Recent data shows Canadians are actively boycotting travel to the U.S., primarily due to ongoing trade disputes and controversial statements from President Trump, including repeated suggestions about annexing Canada as America’s 51st state. The situation has prompted a defiant response from Canadian citizens, who recently held an “Elbows Up” demonstration at Toronto’s Nathan Phillips Square to protest U.S. tariffs and presidential policies.
The White House has maintained an optimistic stance, with a
spokesperson asserting that “everybody wants to come to President Trump’s America.” The administration further suggested that Canadians would benefit from no longer dealing with international travel procedures once Canada becomes part of the United States, while emphasizing that Europeans are welcome to participate in what they termed “the Golden Age of America.”
This travel boycott coincides with a substantial $50 billion deficit in U.S. travel revenues. The situation was further complicated when former Canadian Prime Minister Justin Trudeau encouraged his citizens to “choose Canada,” advocating for domestic tourism and highlighting the country’s numerous national and provincial parks, historical landmarks, and tourist destinations.

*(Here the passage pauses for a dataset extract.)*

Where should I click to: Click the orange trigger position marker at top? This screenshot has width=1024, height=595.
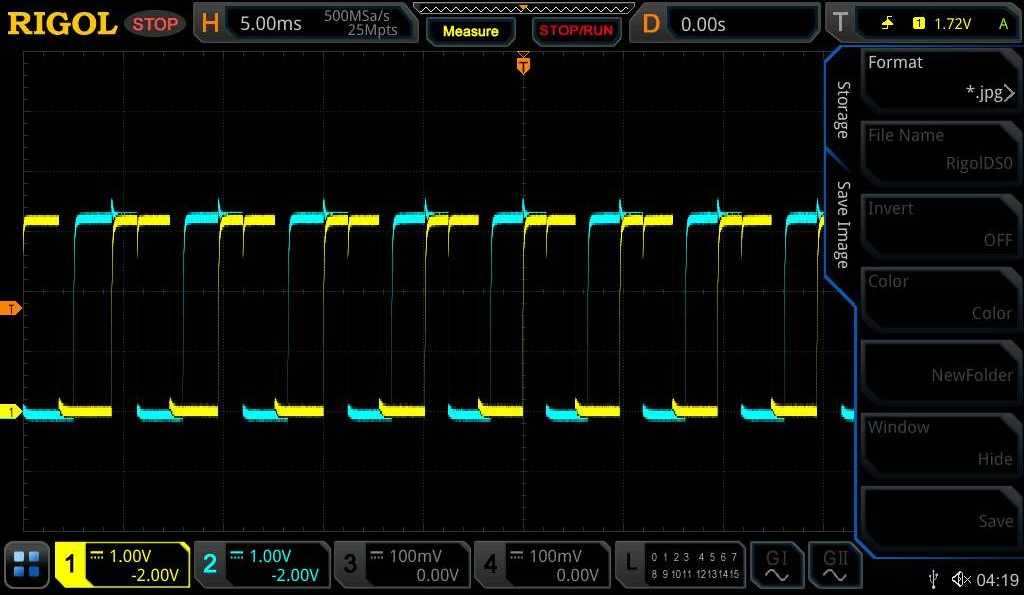click(x=523, y=66)
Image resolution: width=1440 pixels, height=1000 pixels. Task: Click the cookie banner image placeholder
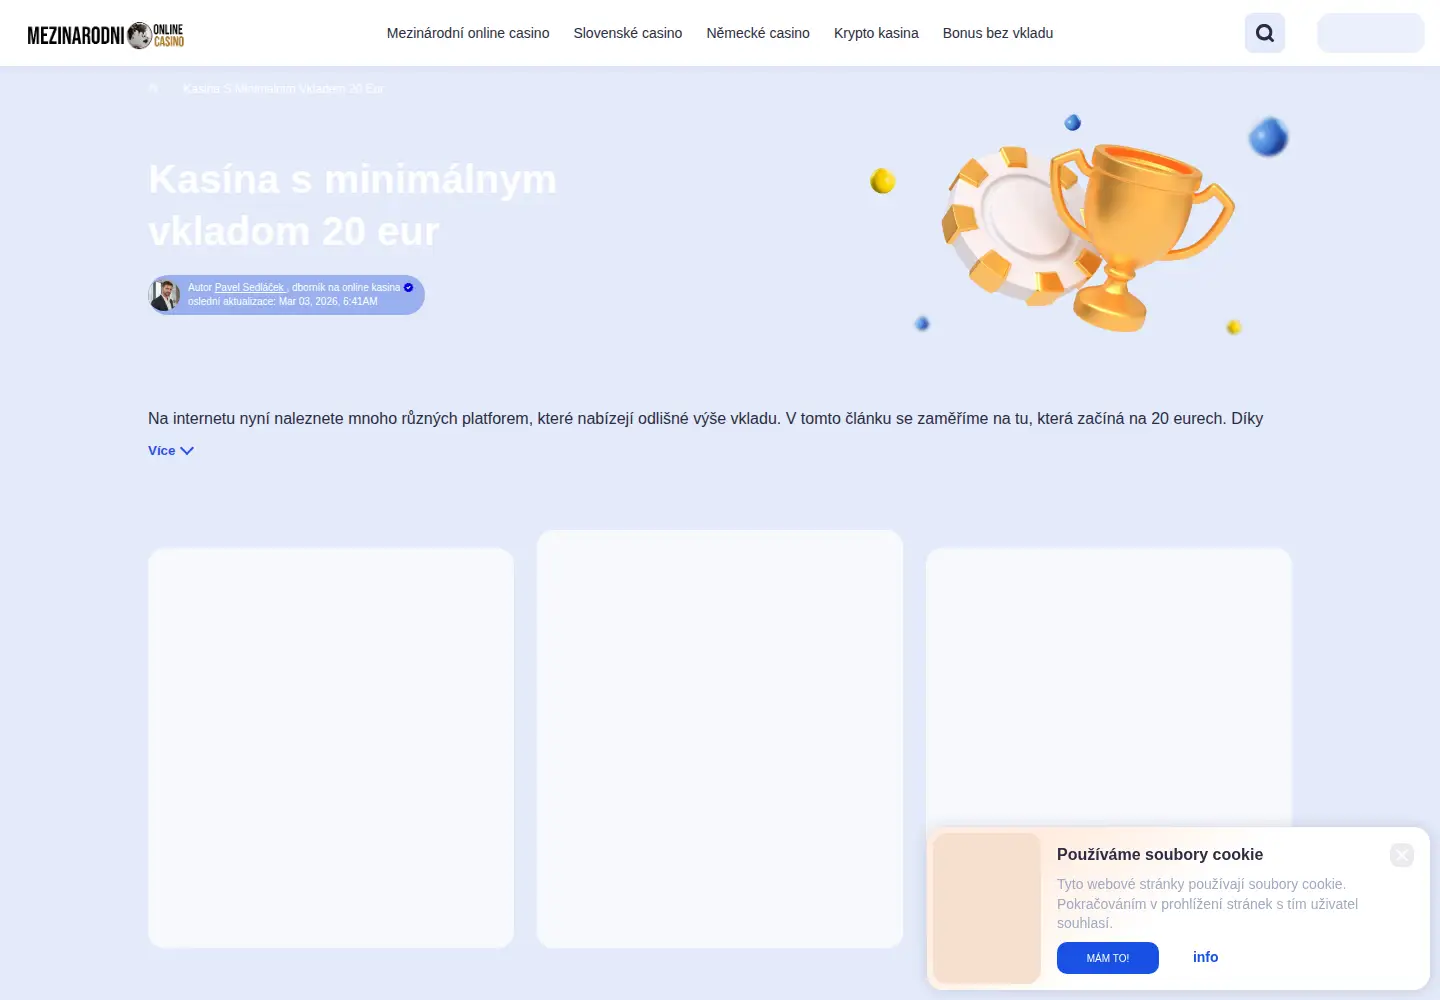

The U.S. Travel Association has acknowledged these challenges, citing concerns about America’s perceived welcomeness, economic slowdown, and safety issues. The organization has committed to working alongside the White House and Congress to implement policies aimed at economic growth and maintaining U.S. global competitiveness.
The impact extends beyond North America, with international travel trends showing a broader decline in visits to the United States. Tourism Economics, a prominent research firm, has revised its initial projection of 9 percent growth in international travel to the U.S., now forecasting a 5 percent decrease.
European travel patterns to the United States have shown varied responses. According to the National Travel and Tourism Office, German arrivals decreased by 8.5 percent between February 2024 and February 2025. French travelers showed a 5.6 percent decline, while other Western European countries experienced a 3.9 percent reduction. However, some nations bucked this trend, with the United Kingdom and Italy showing increases of 6.9 percent and 0.1 percent respectively during the same period.
These developments represent a significant shift in international travel patterns and highlight growing concerns about U.S. policies and their impact on global tourism. The trend suggests a broader reassessment of the United States as a travel destination, influenced by both political considerations and economic factors.
The declining tourism numbers pose a challenge for the U.S. economy, which has historically benefited from substantial international visitor spending. The current situation reflects a complex interplay of political tensions, economic considerations, and changing global perceptions of the United States under the current administration.
Industry experts suggest these trends could have long-term
implications for U.S. tourism, potentially affecting businesses, employment, and economic growth in regions heavily dependent on international visitors. The situation continues to evolve as various stakeholders work to address these challenges and maintain the United States’ position as a premier global travel destination.